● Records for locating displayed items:
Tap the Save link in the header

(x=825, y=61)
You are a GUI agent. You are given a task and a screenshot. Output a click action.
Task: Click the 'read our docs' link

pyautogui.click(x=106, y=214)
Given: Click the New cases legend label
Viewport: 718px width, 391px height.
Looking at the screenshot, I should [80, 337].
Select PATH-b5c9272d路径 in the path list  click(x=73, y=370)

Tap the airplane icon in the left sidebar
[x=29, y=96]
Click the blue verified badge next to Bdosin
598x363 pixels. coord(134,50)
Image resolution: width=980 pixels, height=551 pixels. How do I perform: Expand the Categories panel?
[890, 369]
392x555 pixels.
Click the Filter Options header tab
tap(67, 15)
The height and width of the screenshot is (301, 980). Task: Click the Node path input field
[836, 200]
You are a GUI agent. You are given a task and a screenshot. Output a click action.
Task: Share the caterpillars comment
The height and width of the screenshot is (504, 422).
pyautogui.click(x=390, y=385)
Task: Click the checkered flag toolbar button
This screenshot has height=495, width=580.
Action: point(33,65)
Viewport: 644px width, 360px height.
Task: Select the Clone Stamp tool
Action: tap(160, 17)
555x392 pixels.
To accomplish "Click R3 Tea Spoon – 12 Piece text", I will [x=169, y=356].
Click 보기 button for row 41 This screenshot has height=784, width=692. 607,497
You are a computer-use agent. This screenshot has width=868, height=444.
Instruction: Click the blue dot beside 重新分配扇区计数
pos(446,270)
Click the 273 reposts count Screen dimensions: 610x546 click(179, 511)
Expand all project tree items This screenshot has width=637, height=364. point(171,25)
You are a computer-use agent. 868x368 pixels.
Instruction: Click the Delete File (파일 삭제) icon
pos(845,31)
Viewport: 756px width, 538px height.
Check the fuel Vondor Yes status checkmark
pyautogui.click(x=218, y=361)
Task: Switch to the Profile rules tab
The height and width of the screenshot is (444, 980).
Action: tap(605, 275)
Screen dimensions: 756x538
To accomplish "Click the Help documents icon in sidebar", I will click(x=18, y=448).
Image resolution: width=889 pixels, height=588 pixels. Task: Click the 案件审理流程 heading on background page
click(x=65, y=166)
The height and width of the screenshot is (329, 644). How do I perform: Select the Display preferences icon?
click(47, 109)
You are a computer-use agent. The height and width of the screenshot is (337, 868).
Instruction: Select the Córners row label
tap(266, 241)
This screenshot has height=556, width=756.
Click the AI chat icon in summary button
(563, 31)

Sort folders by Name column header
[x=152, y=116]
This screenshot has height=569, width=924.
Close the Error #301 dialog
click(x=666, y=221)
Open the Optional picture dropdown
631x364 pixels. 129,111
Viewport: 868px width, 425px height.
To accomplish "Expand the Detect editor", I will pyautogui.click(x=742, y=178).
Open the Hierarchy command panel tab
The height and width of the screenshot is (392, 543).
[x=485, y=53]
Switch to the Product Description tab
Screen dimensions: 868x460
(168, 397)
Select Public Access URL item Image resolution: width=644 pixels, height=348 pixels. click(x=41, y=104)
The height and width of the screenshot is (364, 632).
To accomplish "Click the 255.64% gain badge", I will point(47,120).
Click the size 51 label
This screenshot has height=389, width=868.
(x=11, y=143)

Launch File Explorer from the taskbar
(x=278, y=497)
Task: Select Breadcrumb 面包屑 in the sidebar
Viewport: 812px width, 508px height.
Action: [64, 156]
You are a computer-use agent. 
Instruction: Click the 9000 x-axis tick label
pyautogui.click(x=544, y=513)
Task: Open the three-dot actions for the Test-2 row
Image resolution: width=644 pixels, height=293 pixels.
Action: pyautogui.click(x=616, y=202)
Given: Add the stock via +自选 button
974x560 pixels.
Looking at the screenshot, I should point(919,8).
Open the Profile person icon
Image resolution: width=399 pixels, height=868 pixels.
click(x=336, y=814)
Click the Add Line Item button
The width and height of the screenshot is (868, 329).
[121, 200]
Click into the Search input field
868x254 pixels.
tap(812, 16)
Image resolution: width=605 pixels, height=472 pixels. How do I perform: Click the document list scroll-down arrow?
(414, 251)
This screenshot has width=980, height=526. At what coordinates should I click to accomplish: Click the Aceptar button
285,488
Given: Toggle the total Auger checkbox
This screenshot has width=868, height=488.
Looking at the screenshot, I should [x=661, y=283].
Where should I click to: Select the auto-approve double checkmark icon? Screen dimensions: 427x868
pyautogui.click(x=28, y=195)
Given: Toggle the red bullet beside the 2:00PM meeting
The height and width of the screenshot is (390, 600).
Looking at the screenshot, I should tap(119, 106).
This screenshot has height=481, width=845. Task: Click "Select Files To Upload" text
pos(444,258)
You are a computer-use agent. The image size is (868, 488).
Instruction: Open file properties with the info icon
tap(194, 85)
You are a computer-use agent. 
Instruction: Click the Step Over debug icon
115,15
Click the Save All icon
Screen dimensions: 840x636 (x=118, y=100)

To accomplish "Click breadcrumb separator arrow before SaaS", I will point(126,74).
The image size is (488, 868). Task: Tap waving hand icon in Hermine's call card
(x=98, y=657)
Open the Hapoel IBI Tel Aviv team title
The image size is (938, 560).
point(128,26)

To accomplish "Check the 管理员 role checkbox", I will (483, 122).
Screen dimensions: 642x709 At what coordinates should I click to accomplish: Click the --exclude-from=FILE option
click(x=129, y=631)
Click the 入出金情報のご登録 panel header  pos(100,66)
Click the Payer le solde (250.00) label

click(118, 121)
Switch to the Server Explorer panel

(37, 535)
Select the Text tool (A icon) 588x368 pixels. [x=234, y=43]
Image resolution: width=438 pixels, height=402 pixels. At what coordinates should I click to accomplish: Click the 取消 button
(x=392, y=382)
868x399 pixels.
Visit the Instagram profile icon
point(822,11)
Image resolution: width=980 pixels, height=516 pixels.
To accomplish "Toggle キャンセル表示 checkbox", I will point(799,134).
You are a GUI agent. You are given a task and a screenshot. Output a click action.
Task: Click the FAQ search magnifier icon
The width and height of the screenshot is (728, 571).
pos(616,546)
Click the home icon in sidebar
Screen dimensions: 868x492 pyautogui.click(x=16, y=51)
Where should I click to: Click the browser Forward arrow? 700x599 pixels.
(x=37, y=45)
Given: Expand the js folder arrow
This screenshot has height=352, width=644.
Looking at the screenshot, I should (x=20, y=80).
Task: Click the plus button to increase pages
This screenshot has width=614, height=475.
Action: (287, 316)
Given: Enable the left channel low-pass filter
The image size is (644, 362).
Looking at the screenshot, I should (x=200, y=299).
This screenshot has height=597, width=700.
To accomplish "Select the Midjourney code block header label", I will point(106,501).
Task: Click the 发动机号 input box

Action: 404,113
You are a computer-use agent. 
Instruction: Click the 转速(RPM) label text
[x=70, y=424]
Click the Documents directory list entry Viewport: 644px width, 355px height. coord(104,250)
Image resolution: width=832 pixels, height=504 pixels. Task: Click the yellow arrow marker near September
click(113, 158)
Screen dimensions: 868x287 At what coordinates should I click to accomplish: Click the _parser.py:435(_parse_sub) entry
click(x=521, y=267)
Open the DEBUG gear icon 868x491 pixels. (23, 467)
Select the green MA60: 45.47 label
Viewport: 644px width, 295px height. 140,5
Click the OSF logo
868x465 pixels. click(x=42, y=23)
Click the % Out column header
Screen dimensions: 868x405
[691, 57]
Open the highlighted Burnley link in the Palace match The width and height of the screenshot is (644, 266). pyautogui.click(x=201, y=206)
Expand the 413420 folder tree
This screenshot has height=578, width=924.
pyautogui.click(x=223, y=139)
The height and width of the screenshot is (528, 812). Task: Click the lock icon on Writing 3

● CHALLENGE: Return the lines above word for word, beginning at the line that has "Image resolution: width=605" and stopping after the line that has "pyautogui.click(x=28, y=195)".

● SOLUTION TO THE PROBLEM:
Image resolution: width=605 pixels, height=472 pixels. How do I perform: Click the document list scroll-down arrow?
(414, 251)
This screenshot has width=980, height=526. At what coordinates should I click to accomplish: Click the Aceptar button
285,488
Given: Toggle the total Auger checkbox
This screenshot has width=868, height=488.
Looking at the screenshot, I should [x=661, y=283].
Where should I click to: Select the auto-approve double checkmark icon? Screen dimensions: 427x868
pyautogui.click(x=28, y=195)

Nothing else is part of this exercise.